India’s Narendra Modi is reportedly considering cutting import duties for electric vehicles in a bid to attract a major multibillion-dollar investment by Tesla CEO Elon Musk.
For years, the two have wrestled over the prerequisites for his carmaker to enter the market, with the entrepreneur asking that the tariffs, which can as much as double the price of his cars, be substantially reduced. New Delhi countered by requesting he first commit to local production, setting up a high-stakes game of chicken.
Ahead of an expected meeting this week between Musk and the country’s commerce minister, Piyush Goyal, it looks as if the two are finally coming closer to finding common ground through a reduction that might benefit all EV manufacturers, not just Tesla.
“We want to create a package which is good for India and which doesn’t become a curated package for one company,” the paper quoted an official as saying, suggesting a 15% flat duty regardless of an EV’s price. Currently it tacks on an extra 70% for cars below $40,000 and 100% for those above that threshold.
India’s car market has enjoyed robust growth in recent years, first overtaking Germany in 2021 as the world’s fourth largest before edging out Japan last year for the third spot. If Tesla wants to have any hope of selling 20 million EVs annually in 2030, it will need a large pool of potential buyers like India’s to help drive this tenfold-plus increase from this year’s predicted volume.
Meanwhile, India could benefit greatly from EVs that eliminate lower tailpipe emissions. Cities like New Delhi regularly rank among the worst in the world when it comes to air pollution, thanks to its diesel-heavy vehicle fleet and reliance on coal-fired power plants.
Landing a prestigious investment like a Tesla would be a major feather in the crown of Modi. The economic reformer from the Hindu nationalist BJP party faces off against the Congress party next spring in a general election for control over parliament.

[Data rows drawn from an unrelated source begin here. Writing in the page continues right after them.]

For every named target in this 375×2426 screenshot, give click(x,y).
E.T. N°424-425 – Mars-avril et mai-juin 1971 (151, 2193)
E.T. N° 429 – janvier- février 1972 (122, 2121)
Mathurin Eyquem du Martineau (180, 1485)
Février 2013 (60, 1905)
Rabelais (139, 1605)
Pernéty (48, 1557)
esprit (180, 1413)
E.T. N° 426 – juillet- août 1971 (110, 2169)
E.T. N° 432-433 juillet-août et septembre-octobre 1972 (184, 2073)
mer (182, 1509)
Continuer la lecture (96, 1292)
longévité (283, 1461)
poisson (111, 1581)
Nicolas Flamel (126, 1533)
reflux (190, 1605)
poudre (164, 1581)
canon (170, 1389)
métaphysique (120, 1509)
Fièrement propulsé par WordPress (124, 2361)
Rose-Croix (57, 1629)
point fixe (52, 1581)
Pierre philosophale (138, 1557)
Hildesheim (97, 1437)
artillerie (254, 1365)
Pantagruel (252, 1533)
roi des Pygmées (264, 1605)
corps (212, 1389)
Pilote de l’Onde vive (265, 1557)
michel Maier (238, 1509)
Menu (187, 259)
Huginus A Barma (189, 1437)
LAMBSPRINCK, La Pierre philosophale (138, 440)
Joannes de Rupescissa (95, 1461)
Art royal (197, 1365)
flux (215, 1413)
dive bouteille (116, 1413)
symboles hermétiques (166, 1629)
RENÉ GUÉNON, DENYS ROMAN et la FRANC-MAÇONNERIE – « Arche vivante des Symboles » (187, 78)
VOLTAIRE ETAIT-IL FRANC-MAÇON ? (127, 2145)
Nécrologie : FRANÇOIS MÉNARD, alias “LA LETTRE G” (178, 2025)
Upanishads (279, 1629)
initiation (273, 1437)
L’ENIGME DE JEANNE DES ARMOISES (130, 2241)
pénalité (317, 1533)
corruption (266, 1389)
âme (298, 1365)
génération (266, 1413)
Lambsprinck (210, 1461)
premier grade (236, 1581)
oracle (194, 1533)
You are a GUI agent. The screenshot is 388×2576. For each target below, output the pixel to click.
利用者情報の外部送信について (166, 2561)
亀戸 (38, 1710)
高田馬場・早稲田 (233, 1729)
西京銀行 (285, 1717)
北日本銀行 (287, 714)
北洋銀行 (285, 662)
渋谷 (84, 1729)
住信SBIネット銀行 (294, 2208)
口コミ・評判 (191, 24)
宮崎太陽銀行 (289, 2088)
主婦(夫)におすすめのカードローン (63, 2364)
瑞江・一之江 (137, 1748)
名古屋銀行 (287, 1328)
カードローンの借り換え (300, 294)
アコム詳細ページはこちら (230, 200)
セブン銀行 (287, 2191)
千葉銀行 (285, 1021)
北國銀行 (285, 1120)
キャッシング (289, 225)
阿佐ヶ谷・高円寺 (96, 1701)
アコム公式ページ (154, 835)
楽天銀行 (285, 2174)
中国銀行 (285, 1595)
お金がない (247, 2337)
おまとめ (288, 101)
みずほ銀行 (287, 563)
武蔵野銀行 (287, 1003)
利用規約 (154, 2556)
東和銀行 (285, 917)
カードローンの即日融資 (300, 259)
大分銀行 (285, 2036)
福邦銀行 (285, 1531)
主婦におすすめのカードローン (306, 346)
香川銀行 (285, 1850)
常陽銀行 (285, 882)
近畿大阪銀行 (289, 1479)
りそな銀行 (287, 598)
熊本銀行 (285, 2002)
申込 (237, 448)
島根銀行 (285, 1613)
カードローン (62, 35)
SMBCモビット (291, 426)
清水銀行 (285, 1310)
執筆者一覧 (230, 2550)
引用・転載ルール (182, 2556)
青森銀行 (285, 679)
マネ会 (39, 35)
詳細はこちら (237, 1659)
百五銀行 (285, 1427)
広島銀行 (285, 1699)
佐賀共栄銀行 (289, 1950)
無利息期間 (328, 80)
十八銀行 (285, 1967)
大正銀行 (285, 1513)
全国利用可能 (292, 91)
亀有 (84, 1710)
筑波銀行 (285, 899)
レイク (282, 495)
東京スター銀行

Poor profits and regulatory headaches long stifled growth
However, India is not a silver-bullet solution. As attractive as its market is in terms of size, its structural hurdles make it a challenging one. Even as India has eclipsed China in terms of the sheer number of potential consumers, purchasing power remains weak, and the infrastructure, including roads and highways, is still woefully underdeveloped by comparison.
Dozens of carmakers have fought for years over the scraps left over by Maruti Suzuki, the dominant player that accounts for roughly every second car sold, and its smaller rival Hyundai, the number two with about a 15% share. Given the brutal competition over the remaining one-third of the pie remaining, profits are razor-thin at best.
Exacerbating this competition is the added issue that, unlike in China where lucrative large sedans and SUVs are preferred, the bulk of cars sold in India measure no more than the length of a BMW Mini. And in the auto industry, the smaller the car, the lower the profits.
That means most automakers have to use India as an export hub just to keep plants running. Volkswagen, for example, built the subcompact Vento sedan in Pune, in the Indian state of Maharashtra, and shipped them halfway around the world to sell in Mexico. Others like General Motors have simply opted to exit such a difficult market entirely.
India’s economic growth has also suffered from a byzantine tariff system that included the octroi, a tax on goods entering a city from the days of medieval France. Extra precautions had to be taken, for example, to ensure VW cars built in Pune for the domestic market were loaded straight onto trains without touching solid ground lest duties be due. The octroi was finally abolished in 2017 as part of Modi’s signature GST reform on goods and services tax.